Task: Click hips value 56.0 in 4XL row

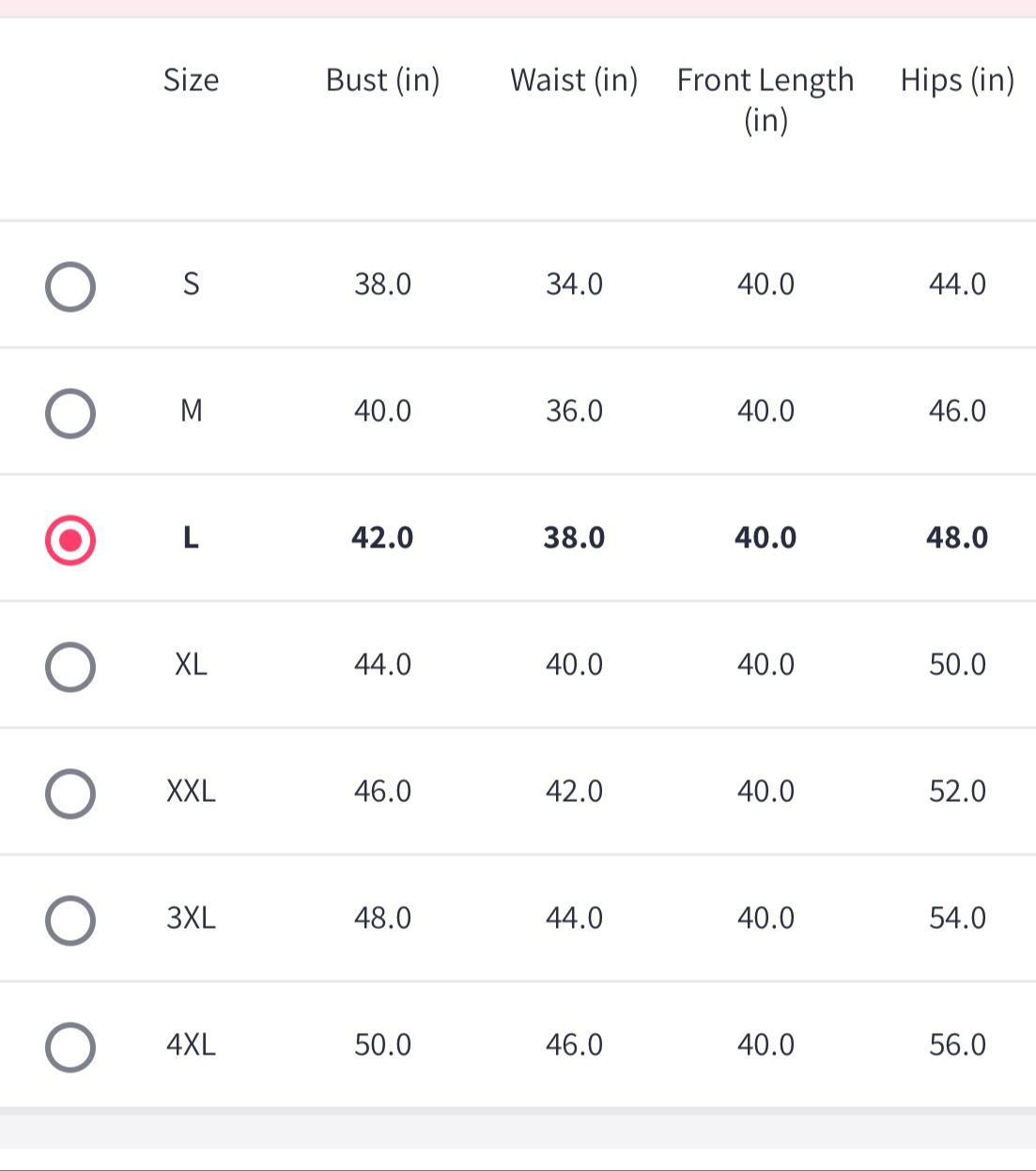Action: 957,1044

--

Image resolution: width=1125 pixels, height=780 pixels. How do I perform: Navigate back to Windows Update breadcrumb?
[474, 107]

---

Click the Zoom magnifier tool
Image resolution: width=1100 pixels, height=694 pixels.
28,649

▶ [Exercise requirements]
How many lines in the data above contain the string "resolution"? Reply with the number alone.

▶ [Exercise result]
2